Many participants gave high marks to the system’s approach of mapping the horizontal location of their screen cursor to their physical location and the vertical location to their smartphone screen. However, technical difficulties in which some users had to repeatedly refresh the webpage on their phone due to lost WebSocket connections contributed to a certain level of annoyance.

One of the major usage challenges that many participants commented on was the appropriate appearance of screen prompts and other feedback at eye height. Designing user interfaces/feedback for large displays without blocking screen content is a continuing challenge for this type of research.

6 Discussion and Future Work

In terms of overall performance, the results were very encouraging in regards to the usefulness of the overall interaction interface. Using standalone methods such as cross-device platforms or voice only methods have shown limited usability in the past [sarabadani2018automatic]. However, in our case, we see that users adapt well, when multi-modal inputs; touch screen and voice are used in conjunction with automatic interaction mechanisms based on spatial tracking.

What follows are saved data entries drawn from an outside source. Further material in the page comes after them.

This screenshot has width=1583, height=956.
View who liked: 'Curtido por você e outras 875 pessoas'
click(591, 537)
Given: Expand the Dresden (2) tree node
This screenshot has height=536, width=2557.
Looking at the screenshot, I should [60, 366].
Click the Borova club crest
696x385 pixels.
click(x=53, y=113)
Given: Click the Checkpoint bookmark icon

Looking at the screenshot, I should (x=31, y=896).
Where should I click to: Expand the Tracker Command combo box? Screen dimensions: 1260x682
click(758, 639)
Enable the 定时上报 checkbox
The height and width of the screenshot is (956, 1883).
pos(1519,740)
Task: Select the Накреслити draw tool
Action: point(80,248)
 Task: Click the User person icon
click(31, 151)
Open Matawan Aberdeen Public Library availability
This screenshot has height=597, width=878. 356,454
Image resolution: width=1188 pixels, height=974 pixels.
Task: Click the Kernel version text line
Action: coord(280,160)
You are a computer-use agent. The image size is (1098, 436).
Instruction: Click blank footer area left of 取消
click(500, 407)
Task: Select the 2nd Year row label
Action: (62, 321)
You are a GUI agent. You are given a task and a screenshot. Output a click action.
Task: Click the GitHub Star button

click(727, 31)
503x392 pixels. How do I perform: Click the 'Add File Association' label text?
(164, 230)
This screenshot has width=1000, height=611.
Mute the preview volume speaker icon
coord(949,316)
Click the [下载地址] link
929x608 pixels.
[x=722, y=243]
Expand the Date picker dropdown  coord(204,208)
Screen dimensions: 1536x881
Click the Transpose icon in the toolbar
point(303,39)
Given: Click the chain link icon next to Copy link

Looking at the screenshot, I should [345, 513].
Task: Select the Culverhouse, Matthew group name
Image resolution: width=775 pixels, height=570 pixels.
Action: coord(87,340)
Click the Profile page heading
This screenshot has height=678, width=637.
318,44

Large display rich immersive spaces such as the one presented in this work draw significant amount of user attention. So, in designing interaction interfaces that do not overwhelm users, it is important to devise methods that require minimal attention. In this regard, using ubiquitous means such as smartphones, has shown considerable success in our work. Furthermore, allowing users to move freely and using the voice commands selectively, only for content generation, helped users to continuously focus on the screen and the task at hand instead of having to repeatedly glance at the phone screen or manually type input commands.

The multi-modal user interface presented in this work and its success has led us to work towards building use cases that go well beyond the game play experiments presented in this work. We are working towards building a language learning classroom use case, where students match language characters to images. Image selection and placement tasks based on combination of spatial intelligence, cross-device interaction and voice input in a large immersive space can be re-purposed to support classroom activities, where the room in itself is a teaching tool in contrast to conventional classrooms. The learning outcomes through student feedback and overall success of our interface will be important in furthering interaction design choices going forward.

While we only reported 2-user studies here, our immediate next step is to accommodate 3–6 users simultaneously, to fully realize the potential of our immersive environment as a multi-user space. In addition to direct extensions of the experiments we discussed here, we are investigating how the screen space for each user can be dynamically defined based on their location rather than constrained to one side of the screen.

We are also working to replace the worn Bluetooth microphones with an ambient microphone array that uses beamforming, along with the users’ known locations, to extract utterances for verbal input. Finally, we hope to conduct more systemic eye-tracking experiments to explore where the users look on the big screen and how often/under what circumstances they glance down at their phone “touchpad”.